Task item - Transcribe the records below exactly as they appear.

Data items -
___

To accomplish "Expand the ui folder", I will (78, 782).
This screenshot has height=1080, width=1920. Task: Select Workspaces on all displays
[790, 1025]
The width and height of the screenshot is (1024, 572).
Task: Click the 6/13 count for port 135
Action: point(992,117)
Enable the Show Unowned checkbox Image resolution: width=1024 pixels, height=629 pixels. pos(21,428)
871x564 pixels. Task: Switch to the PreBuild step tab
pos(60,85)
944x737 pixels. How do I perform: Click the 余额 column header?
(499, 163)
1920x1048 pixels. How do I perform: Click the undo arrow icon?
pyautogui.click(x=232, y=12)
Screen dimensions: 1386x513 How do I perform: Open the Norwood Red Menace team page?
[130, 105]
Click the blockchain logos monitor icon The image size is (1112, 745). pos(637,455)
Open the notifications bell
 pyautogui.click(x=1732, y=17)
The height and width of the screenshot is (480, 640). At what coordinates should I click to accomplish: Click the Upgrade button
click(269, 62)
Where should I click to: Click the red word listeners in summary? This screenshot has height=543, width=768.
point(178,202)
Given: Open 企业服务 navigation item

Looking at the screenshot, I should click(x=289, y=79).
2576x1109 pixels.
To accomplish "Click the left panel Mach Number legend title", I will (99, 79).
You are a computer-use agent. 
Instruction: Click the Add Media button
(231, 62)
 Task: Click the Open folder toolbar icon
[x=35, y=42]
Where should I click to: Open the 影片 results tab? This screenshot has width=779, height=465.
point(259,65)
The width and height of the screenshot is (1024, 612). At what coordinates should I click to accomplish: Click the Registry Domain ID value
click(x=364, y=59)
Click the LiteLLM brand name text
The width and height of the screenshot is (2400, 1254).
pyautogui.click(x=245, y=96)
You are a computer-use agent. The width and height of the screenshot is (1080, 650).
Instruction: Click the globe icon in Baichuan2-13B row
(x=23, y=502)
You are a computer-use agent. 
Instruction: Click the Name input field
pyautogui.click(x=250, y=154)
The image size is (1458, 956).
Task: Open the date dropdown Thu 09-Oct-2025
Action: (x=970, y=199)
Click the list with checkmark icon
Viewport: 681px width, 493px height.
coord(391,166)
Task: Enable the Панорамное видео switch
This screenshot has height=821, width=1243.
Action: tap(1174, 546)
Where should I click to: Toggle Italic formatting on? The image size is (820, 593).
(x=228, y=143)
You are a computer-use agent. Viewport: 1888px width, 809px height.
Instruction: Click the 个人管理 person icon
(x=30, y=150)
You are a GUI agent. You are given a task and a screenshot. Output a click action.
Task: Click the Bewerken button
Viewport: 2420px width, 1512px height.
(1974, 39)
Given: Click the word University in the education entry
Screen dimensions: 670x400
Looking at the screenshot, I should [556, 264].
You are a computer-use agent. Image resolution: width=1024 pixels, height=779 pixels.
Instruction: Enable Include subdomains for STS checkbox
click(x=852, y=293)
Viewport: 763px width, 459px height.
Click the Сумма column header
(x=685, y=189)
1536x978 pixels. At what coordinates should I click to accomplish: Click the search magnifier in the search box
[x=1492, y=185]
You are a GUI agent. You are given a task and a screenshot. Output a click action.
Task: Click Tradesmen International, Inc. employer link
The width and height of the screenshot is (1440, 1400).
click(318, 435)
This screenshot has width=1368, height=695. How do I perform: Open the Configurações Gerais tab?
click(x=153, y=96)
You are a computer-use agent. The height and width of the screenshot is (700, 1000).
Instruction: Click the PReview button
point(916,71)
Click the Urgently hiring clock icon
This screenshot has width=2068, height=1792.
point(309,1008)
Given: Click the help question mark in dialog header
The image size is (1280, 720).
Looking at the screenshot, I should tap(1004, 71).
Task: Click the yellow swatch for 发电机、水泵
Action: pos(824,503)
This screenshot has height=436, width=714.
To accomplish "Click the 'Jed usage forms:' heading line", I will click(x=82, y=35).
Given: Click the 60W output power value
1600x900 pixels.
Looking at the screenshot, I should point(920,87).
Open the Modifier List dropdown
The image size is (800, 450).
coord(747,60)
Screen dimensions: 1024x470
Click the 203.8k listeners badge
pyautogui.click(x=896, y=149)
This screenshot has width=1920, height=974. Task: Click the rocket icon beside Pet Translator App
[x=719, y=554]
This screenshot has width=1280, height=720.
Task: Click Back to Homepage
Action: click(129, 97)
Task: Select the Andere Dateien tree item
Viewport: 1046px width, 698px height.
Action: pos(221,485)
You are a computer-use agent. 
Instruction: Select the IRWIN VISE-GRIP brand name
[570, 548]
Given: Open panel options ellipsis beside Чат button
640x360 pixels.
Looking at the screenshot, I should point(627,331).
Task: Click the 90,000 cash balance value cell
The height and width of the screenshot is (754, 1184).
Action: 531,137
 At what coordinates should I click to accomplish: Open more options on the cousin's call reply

___

Written solution -
To accomplish "Expand the ui folder", I will (78, 782).
This screenshot has height=1080, width=1920. Task: Select Workspaces on all displays
[790, 1025]
The width and height of the screenshot is (1024, 572).
Task: Click the 6/13 count for port 135
Action: point(992,117)
Enable the Show Unowned checkbox Image resolution: width=1024 pixels, height=629 pixels. pos(21,428)
871x564 pixels. Task: Switch to the PreBuild step tab
pos(60,85)
944x737 pixels. How do I perform: Click the 余额 column header?
(499, 163)
1920x1048 pixels. How do I perform: Click the undo arrow icon?
pyautogui.click(x=232, y=12)
Screen dimensions: 1386x513 How do I perform: Open the Norwood Red Menace team page?
[130, 105]
Click the blockchain logos monitor icon The image size is (1112, 745). pos(637,455)
Open the notifications bell
 pyautogui.click(x=1732, y=17)
The height and width of the screenshot is (480, 640). At what coordinates should I click to accomplish: Click the Upgrade button
click(269, 62)
Where should I click to: Click the red word listeners in summary? This screenshot has height=543, width=768.
point(178,202)
Given: Open 企业服务 navigation item

Looking at the screenshot, I should click(x=289, y=79).
2576x1109 pixels.
To accomplish "Click the left panel Mach Number legend title", I will (99, 79).
You are a computer-use agent. 
Instruction: Click the Add Media button
(231, 62)
 Task: Click the Open folder toolbar icon
[x=35, y=42]
Where should I click to: Open the 影片 results tab? This screenshot has width=779, height=465.
point(259,65)
The width and height of the screenshot is (1024, 612). At what coordinates should I click to accomplish: Click the Registry Domain ID value
click(x=364, y=59)
Click the LiteLLM brand name text
The width and height of the screenshot is (2400, 1254).
pyautogui.click(x=245, y=96)
You are a computer-use agent. The width and height of the screenshot is (1080, 650).
Instruction: Click the globe icon in Baichuan2-13B row
(x=23, y=502)
You are a computer-use agent. 
Instruction: Click the Name input field
pyautogui.click(x=250, y=154)
The image size is (1458, 956).
Task: Open the date dropdown Thu 09-Oct-2025
Action: (x=970, y=199)
Click the list with checkmark icon
Viewport: 681px width, 493px height.
coord(391,166)
Task: Enable the Панорамное видео switch
This screenshot has height=821, width=1243.
Action: tap(1174, 546)
Where should I click to: Toggle Italic formatting on? The image size is (820, 593).
(x=228, y=143)
You are a computer-use agent. Viewport: 1888px width, 809px height.
Instruction: Click the 个人管理 person icon
(x=30, y=150)
You are a GUI agent. You are given a task and a screenshot. Output a click action.
Task: Click the Bewerken button
Viewport: 2420px width, 1512px height.
(1974, 39)
Given: Click the word University in the education entry
Screen dimensions: 670x400
Looking at the screenshot, I should [556, 264].
You are a computer-use agent. Image resolution: width=1024 pixels, height=779 pixels.
Instruction: Enable Include subdomains for STS checkbox
click(x=852, y=293)
Viewport: 763px width, 459px height.
Click the Сумма column header
(x=685, y=189)
1536x978 pixels. At what coordinates should I click to accomplish: Click the search magnifier in the search box
[x=1492, y=185]
You are a GUI agent. You are given a task and a screenshot. Output a click action.
Task: Click Tradesmen International, Inc. employer link
The width and height of the screenshot is (1440, 1400).
click(318, 435)
This screenshot has width=1368, height=695. How do I perform: Open the Configurações Gerais tab?
click(x=153, y=96)
You are a computer-use agent. The height and width of the screenshot is (700, 1000).
Instruction: Click the PReview button
point(916,71)
Click the Urgently hiring clock icon
This screenshot has width=2068, height=1792.
point(309,1008)
Given: Click the help question mark in dialog header
The image size is (1280, 720).
Looking at the screenshot, I should tap(1004, 71).
Task: Click the yellow swatch for 发电机、水泵
Action: pos(824,503)
This screenshot has height=436, width=714.
To accomplish "Click the 'Jed usage forms:' heading line", I will click(x=82, y=35).
Given: Click the 60W output power value
1600x900 pixels.
Looking at the screenshot, I should point(920,87).
Open the Modifier List dropdown
The image size is (800, 450).
coord(747,60)
Screen dimensions: 1024x470
Click the 203.8k listeners badge
pyautogui.click(x=896, y=149)
This screenshot has width=1920, height=974. Task: Click the rocket icon beside Pet Translator App
[x=719, y=554]
This screenshot has width=1280, height=720.
Task: Click Back to Homepage
Action: click(129, 97)
Task: Select the Andere Dateien tree item
Viewport: 1046px width, 698px height.
Action: pos(221,485)
You are a computer-use agent. 
Instruction: Select the IRWIN VISE-GRIP brand name
[570, 548]
Given: Open panel options ellipsis beside Чат button
640x360 pixels.
Looking at the screenshot, I should point(627,331).
Task: Click the 90,000 cash balance value cell
The height and width of the screenshot is (754, 1184).
Action: 531,137
 At what coordinates should I click to accomplish: Open more options on the cousin's call reply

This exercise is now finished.